Recensione: Between Visions And Lies
Larissa, città della Tessaglia Orientale, Grecia.
Anno 1990 – Le Origini.
I Black Fate rilasciano due demo intitolati rispettivamente “Black Fate” (1992) e “A Piece of Dream” (1993). Le testate greche ne rimangono positivamente colpite. La band è pronta a entrare in studio di registrazione. Tuttavia il destino a volte segue sentieri imperscrutabili. Non se fa nulla. Del gruppo si perde traccia.
Anno 2000 – Una falsa Partenza?
Devono trascorre dodici anni prima che il combo greco, modificata la propria line-up, possa dare alla luce l’album di debutto “Uncover” (2002). Seguirà “Piece of Dream” (2003) che si compone delle tracce dei due primi demo. Poi di nuovo silenzio. I Black Fate sono finiti? Hanno potuto vivere solo “una parte del sogno”? Forse.
Anno 2007 – Il Progetto Lazzaro.
Nikos Tsinzintilonis, batterista ed unico superstite del nucleo che ha fondato la band incontra Vasilis Georgiu, la voce del quale lo impressiona a tal punto da volere far rivire il proprio progetto che sembrava ormai definitivamente imprigionato tra le montagne della Tessaglia. Trascorrono due anni e il gruppo rilascia il secondo album “Deliverance of soul” (2009). I Black Fate ci sanno fare, suonano attingendo alla tradizione del power metal, con ritmiche sostenute e riff serrati, non disdegnano la pensatezza dell’heavy più classico e talvolta colorano le melodie seguendo le vie dell’hard rock melodico. Spesso optano per soluzioni alternative quasi inseguissero la lezione della musica progressive. Sono degli ottimi musicisti. Hai la netta sensazione che siano un gruppo sopra la media, lo sono per come si destreggiano con propri strumenti a creare trame musicali ricercate in canzoni dirette e non troppo complesse. Però non basta. I Black Fate si sciolgono. I soliti motivi? O forse il destino citato con incautela nel nome stesso della band li perseguita?

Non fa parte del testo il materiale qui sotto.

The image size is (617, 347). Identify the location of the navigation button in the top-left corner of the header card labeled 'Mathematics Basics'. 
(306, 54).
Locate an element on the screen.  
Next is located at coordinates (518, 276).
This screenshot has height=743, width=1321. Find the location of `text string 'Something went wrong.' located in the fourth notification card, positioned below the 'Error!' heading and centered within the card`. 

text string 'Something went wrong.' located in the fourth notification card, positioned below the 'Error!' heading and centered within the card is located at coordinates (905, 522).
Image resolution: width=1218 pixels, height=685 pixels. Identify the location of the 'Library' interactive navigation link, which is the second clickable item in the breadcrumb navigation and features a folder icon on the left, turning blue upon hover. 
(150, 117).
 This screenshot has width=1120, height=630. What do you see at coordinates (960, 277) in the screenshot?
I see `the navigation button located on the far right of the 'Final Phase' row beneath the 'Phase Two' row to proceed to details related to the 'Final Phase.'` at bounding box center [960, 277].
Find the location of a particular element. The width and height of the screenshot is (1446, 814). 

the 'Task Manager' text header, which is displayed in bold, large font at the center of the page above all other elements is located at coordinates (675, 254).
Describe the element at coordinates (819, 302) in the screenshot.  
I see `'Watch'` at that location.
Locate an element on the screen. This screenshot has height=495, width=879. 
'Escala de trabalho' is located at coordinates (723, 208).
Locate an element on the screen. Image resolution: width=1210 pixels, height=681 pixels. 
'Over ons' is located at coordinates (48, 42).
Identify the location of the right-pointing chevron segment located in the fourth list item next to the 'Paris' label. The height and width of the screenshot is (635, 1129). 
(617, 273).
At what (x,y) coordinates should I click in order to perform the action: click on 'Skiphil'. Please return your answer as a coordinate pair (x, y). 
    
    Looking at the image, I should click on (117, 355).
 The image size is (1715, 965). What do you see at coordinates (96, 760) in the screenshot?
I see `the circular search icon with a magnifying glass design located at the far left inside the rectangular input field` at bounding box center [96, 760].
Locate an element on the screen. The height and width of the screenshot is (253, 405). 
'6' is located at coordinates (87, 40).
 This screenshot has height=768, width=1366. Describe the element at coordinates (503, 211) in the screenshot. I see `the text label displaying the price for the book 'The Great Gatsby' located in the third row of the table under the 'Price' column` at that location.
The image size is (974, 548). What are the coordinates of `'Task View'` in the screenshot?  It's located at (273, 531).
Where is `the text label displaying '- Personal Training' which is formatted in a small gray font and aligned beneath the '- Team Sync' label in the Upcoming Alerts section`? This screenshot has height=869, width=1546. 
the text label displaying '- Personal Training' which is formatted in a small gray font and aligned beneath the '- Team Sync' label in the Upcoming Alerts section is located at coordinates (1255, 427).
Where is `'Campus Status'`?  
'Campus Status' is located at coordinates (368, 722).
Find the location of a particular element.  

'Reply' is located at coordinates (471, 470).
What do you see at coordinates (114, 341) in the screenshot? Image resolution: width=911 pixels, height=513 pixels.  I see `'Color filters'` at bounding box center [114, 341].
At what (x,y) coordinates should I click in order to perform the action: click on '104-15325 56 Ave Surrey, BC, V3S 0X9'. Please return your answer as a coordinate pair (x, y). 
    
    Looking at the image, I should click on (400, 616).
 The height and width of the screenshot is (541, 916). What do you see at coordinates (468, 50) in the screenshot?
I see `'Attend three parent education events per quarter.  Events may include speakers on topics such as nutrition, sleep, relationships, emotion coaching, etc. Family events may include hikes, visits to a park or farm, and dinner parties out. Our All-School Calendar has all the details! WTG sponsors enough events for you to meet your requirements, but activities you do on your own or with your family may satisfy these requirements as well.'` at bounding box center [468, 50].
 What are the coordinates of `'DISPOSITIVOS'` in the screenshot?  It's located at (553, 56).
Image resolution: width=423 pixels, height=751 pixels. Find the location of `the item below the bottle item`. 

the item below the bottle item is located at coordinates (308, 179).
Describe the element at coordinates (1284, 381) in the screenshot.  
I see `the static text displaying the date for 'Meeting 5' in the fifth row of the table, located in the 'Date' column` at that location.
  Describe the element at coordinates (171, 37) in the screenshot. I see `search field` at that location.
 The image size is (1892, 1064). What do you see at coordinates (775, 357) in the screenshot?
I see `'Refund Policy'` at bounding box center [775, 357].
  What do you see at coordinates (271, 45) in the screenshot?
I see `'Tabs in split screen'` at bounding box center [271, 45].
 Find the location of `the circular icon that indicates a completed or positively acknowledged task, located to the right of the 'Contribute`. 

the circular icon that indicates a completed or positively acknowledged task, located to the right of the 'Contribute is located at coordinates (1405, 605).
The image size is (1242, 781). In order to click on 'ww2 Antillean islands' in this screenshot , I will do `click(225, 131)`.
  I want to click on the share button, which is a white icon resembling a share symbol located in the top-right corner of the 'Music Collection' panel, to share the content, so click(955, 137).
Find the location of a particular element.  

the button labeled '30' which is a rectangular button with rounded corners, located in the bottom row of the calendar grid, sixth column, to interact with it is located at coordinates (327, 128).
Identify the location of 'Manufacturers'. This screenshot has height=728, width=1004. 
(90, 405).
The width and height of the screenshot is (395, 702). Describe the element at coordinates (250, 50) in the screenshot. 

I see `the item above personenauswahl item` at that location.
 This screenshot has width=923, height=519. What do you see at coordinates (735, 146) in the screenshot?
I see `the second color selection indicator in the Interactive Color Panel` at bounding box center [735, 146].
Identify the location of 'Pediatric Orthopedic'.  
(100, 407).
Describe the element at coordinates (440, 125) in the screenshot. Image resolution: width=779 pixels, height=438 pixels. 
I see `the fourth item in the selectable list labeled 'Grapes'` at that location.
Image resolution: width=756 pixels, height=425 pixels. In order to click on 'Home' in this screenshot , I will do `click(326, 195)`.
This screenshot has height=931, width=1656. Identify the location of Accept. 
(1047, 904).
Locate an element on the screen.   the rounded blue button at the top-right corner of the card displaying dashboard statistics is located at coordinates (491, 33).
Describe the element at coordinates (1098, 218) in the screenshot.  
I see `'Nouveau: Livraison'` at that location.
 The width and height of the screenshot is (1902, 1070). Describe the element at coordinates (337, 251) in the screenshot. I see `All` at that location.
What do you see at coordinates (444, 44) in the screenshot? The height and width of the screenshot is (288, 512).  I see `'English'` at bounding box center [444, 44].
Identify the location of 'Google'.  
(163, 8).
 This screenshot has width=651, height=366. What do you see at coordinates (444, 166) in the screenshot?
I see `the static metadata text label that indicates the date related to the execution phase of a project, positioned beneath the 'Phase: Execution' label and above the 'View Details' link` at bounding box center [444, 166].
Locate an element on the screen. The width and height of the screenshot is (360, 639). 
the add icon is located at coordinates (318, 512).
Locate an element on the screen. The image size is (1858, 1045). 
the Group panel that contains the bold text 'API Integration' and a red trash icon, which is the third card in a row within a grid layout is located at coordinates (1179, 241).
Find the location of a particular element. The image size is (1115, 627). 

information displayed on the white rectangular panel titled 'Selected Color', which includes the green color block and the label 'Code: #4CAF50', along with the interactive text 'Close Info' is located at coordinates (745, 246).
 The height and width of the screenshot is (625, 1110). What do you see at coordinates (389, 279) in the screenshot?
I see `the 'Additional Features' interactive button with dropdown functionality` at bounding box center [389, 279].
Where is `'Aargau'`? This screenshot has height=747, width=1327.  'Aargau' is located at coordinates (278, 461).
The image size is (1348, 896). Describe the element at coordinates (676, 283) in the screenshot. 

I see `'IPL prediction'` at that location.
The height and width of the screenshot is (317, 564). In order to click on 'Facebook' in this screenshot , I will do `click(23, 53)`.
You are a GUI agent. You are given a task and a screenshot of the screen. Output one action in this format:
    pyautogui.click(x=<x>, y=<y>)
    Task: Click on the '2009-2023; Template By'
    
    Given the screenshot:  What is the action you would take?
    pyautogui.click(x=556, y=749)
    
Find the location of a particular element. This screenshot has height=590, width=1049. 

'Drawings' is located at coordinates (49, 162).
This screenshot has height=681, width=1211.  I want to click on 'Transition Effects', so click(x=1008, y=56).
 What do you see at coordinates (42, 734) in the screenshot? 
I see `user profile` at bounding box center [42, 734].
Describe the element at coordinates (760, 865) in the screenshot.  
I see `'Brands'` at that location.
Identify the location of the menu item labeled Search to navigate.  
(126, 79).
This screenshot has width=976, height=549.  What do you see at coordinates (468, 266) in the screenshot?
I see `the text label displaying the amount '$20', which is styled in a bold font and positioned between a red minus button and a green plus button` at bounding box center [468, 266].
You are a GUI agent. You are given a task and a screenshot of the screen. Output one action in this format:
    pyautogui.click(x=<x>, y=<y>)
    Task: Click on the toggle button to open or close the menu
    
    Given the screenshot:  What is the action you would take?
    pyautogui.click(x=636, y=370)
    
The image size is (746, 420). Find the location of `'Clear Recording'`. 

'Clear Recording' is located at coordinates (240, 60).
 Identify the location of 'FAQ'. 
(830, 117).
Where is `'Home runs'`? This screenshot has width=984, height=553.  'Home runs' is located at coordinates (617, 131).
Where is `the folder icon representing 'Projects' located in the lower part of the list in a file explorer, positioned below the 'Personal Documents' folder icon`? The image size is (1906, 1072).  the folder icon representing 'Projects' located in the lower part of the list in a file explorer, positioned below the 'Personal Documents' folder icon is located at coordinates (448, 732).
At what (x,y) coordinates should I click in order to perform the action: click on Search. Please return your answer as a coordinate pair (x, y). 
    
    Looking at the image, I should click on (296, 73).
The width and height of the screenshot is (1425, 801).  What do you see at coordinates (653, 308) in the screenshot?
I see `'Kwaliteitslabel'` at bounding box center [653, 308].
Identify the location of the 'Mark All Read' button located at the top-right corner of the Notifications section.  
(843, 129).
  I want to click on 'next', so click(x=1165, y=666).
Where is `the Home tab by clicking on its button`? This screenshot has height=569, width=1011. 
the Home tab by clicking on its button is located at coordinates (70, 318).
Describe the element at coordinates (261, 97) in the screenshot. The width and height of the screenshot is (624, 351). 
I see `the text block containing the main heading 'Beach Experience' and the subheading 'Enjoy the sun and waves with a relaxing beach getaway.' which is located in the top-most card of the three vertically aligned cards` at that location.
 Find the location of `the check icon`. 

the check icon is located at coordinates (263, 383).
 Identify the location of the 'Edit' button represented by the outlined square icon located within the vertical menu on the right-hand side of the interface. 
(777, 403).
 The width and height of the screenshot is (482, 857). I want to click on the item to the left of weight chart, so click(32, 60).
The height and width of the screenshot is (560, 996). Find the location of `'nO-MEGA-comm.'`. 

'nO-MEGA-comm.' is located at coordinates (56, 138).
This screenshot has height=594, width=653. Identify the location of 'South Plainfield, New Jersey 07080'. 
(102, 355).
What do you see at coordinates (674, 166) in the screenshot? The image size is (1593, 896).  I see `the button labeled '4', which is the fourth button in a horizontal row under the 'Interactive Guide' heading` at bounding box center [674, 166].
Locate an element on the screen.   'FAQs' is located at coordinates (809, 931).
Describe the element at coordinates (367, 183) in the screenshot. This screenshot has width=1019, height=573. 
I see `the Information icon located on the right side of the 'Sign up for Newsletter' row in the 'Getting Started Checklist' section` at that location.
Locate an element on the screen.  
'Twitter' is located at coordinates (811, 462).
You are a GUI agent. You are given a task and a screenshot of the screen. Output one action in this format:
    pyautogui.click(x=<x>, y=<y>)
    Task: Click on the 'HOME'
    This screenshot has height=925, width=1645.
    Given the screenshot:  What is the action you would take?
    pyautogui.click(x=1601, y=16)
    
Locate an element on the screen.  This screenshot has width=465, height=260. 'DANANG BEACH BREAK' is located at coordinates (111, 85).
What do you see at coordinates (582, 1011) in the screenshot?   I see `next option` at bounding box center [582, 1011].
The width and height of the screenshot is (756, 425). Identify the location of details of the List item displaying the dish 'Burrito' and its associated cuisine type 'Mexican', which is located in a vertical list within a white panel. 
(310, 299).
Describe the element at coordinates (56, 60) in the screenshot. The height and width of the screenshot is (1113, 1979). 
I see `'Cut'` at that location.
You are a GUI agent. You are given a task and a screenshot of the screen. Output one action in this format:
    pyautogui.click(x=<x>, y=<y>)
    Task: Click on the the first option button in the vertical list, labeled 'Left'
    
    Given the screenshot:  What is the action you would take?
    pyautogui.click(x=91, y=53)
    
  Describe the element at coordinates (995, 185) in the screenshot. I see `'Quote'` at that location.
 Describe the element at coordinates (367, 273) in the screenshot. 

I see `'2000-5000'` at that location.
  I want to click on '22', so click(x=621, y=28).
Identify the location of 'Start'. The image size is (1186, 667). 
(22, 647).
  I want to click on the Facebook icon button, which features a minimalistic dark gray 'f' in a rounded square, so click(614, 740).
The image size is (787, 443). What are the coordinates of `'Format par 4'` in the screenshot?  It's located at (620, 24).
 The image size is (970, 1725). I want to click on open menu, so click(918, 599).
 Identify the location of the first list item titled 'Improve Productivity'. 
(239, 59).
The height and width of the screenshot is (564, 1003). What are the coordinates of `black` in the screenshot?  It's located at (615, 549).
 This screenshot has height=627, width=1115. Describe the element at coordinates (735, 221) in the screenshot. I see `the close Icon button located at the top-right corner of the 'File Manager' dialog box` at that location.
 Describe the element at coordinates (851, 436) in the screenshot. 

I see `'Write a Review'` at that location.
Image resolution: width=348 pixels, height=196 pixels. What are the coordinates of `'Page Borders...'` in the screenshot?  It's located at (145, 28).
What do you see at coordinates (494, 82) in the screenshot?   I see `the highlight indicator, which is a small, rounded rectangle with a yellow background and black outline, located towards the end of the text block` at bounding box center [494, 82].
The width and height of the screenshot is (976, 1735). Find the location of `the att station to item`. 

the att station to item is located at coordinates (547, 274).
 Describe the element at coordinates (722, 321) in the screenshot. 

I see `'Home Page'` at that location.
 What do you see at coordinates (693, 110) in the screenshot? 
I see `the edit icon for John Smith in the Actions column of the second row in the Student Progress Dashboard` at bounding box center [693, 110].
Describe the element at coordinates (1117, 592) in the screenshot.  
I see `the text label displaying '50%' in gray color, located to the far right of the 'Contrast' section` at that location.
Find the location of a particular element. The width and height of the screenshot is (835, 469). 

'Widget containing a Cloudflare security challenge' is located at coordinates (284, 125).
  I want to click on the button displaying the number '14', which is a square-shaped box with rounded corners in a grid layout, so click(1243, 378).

Ai nostri giorni – Vs il Destino Nero.
I Black Fate ci riprovano con nuovi membri. Nikos recluta il chitarrista Gus Drex (ex. Biomechanical, ex. Paradox) e il bassista Vasillis Liakos (Innosense) ed è tempo per l’ennesima resurrezione.
“Between Visions and Lies” è la loro ripartenza, l’ennesimo bivio di un sentiero che si spera stavolta li porti lontano. Il futuro è scritto nel passato e la loro musica riparte da ciò era stato creato nel 2009, cercando però di rendersi più attuali e al contempo ridefinendo il proprio stile. Il quartetto greco decide quindi di armonizzare le ritmiche con passaggi sinfonici e di creare riff più incisivi. Le canzoni ora si muovono su tempi veloci. Ne è un esempio “Rhyme of a false Orchestra”, prima traccia dell’album, in perfetto equilibrio tra riff distorti in secondo piano, orchestrazioni e batteria a dettarne con discrezione i tempi. La melodia entra velocemente in circolo e il nostro cuore accellera inseguendo la voce di Georgiu Vasilis che si destreggia in note alte ad interpretare con eleganza le partiture.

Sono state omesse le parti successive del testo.